According to the fertility commission, the first baby containing DNA from three people was born in the UK following a particular IVF technique.
According to sources, as of April 20 this year, the Human Fertilisation and Embryology Authority (HFEA) verified “less than five” babies were born in the UK following mitochondrial donation treatment (MDT).
The HFEA did not provide additional information to avoid identifying families, according to the Guardian, who obtained the information through a freedom of information request.

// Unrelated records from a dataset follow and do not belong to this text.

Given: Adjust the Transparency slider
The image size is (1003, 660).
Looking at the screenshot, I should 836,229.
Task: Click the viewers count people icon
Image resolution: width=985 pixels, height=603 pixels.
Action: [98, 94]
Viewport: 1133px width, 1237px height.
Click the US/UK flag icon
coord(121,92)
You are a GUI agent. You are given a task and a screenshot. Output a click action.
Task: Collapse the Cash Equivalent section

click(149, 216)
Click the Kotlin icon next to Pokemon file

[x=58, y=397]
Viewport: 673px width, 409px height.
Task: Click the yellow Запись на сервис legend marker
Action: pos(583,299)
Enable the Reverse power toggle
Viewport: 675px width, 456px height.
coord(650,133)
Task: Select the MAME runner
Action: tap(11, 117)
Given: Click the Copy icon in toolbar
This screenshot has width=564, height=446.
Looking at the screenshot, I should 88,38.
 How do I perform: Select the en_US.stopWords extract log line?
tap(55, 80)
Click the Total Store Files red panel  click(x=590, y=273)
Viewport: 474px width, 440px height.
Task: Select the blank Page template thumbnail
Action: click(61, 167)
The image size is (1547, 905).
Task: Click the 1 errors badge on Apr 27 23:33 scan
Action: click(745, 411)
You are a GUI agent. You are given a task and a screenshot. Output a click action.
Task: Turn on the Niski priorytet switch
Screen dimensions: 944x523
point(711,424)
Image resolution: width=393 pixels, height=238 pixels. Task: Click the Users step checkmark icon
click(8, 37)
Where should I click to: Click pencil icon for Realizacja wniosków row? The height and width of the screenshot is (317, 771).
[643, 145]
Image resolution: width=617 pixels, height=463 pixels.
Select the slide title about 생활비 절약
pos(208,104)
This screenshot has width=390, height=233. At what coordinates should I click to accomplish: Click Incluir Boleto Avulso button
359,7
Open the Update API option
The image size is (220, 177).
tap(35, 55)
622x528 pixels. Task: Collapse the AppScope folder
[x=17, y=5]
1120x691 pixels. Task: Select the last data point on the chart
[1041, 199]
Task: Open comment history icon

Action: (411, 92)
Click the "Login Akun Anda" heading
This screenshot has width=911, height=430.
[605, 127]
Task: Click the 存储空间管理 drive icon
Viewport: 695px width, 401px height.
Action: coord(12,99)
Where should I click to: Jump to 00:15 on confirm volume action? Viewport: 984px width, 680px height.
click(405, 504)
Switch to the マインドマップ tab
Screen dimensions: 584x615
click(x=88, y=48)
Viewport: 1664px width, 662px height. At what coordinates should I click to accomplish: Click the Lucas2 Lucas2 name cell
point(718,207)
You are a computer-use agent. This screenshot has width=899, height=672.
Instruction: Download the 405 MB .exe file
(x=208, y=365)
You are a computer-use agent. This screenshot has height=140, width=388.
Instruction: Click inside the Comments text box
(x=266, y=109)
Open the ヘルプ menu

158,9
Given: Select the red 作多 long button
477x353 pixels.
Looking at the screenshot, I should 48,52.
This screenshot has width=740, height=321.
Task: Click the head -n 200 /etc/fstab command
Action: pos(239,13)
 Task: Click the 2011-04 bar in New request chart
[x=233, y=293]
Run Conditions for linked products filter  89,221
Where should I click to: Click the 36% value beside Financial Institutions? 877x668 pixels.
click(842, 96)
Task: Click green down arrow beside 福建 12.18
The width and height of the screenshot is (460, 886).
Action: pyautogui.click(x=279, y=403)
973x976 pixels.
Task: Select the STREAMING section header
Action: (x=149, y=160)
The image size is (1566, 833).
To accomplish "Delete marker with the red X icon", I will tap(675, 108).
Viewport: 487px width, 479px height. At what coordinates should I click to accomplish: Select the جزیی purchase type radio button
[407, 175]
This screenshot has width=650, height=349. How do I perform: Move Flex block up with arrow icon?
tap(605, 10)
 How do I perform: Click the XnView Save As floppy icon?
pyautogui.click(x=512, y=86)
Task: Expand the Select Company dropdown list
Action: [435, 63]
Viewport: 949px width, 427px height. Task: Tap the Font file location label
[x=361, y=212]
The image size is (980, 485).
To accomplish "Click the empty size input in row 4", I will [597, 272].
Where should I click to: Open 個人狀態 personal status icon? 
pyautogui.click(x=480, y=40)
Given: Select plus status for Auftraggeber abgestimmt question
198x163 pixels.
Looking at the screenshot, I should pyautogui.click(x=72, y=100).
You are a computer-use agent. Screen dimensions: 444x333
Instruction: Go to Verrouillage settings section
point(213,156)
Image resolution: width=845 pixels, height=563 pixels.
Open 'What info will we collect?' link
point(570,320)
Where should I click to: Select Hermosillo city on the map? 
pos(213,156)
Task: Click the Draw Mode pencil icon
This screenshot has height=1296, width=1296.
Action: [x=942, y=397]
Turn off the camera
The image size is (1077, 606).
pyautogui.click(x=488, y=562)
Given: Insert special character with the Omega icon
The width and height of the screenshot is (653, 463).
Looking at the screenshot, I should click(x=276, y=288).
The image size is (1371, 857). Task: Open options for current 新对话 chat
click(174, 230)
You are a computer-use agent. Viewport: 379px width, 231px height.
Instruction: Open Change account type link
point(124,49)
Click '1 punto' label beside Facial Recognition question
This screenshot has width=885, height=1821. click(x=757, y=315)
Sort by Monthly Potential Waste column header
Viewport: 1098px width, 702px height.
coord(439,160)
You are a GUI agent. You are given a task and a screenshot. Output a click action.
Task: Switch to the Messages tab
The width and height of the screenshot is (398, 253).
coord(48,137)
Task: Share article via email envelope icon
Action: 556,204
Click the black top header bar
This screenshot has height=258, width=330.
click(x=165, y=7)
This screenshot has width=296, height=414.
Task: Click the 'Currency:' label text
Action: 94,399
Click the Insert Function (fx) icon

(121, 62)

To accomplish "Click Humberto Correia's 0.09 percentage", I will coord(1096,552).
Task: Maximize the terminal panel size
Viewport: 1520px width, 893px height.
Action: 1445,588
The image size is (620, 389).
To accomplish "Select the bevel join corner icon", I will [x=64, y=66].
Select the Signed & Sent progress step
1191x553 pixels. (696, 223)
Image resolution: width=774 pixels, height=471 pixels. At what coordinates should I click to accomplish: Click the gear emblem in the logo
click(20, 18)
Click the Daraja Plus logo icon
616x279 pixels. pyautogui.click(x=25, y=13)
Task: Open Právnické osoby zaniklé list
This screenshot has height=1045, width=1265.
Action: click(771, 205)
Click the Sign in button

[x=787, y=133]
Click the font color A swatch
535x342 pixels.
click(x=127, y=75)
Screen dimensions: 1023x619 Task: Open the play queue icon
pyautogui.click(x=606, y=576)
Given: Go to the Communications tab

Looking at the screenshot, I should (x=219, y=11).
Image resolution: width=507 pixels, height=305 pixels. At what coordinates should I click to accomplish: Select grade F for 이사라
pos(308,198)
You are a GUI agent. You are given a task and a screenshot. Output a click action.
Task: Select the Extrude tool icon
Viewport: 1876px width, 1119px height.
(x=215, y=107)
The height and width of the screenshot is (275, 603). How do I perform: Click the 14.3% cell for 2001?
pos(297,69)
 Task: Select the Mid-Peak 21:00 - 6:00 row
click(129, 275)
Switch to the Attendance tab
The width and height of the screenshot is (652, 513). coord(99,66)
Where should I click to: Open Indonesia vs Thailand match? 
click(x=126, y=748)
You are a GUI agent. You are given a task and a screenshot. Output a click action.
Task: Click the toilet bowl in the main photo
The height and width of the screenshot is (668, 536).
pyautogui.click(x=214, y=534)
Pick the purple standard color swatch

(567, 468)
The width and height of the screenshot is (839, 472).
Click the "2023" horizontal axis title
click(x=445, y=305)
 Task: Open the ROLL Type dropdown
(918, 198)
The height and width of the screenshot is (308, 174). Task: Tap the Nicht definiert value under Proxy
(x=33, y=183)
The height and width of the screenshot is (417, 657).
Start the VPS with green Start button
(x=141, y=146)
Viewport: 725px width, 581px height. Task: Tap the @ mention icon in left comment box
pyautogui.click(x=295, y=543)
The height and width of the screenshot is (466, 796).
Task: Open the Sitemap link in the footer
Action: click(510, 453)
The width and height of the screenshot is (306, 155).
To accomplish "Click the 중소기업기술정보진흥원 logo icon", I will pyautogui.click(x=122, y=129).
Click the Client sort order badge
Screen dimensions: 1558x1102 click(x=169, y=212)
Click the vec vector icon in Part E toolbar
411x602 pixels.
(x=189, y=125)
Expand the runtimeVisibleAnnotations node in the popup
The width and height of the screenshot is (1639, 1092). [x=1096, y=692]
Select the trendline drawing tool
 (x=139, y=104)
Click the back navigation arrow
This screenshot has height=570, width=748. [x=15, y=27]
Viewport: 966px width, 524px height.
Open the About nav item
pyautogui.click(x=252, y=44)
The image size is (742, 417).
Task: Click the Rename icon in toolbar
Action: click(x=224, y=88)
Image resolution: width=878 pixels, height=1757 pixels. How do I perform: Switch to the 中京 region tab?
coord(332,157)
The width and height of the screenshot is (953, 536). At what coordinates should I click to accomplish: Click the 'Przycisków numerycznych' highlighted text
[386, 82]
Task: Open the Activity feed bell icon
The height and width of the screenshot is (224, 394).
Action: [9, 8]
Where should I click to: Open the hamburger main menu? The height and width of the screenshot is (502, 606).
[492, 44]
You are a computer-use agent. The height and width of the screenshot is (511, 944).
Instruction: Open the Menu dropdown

The treatment’s goal is to keep women from passing on damaged genes in the mitochondria, which are small rod-like power plants in cells that generate energy, and to keep infants from inheriting diseases.
The procedure entails implanting a woman with an IVF kid that has DNA from three different people.
The infant will inherit nuclear DNA from both parents, which will determine critical features such as personality and eye colour.
It will also have a trace quantity of mitochondrial DNA from a female donor – the third “parent.”
When the HFEA gave the operation a cautious green light in 2017, Britain became the first country in the world to explicitly authorise mitochondrial replacement therapy (MRT).
The HFEA granted clearance to fertility physicians at the Newcastle Fertility Centre at Life to perform MRT on two women in 2018.
MPs and peers prepared the ground for the move in 2015 when they voted to amend the Human Fertilisation and Embryology Act, which establishes the legal framework for fertility research and treatment.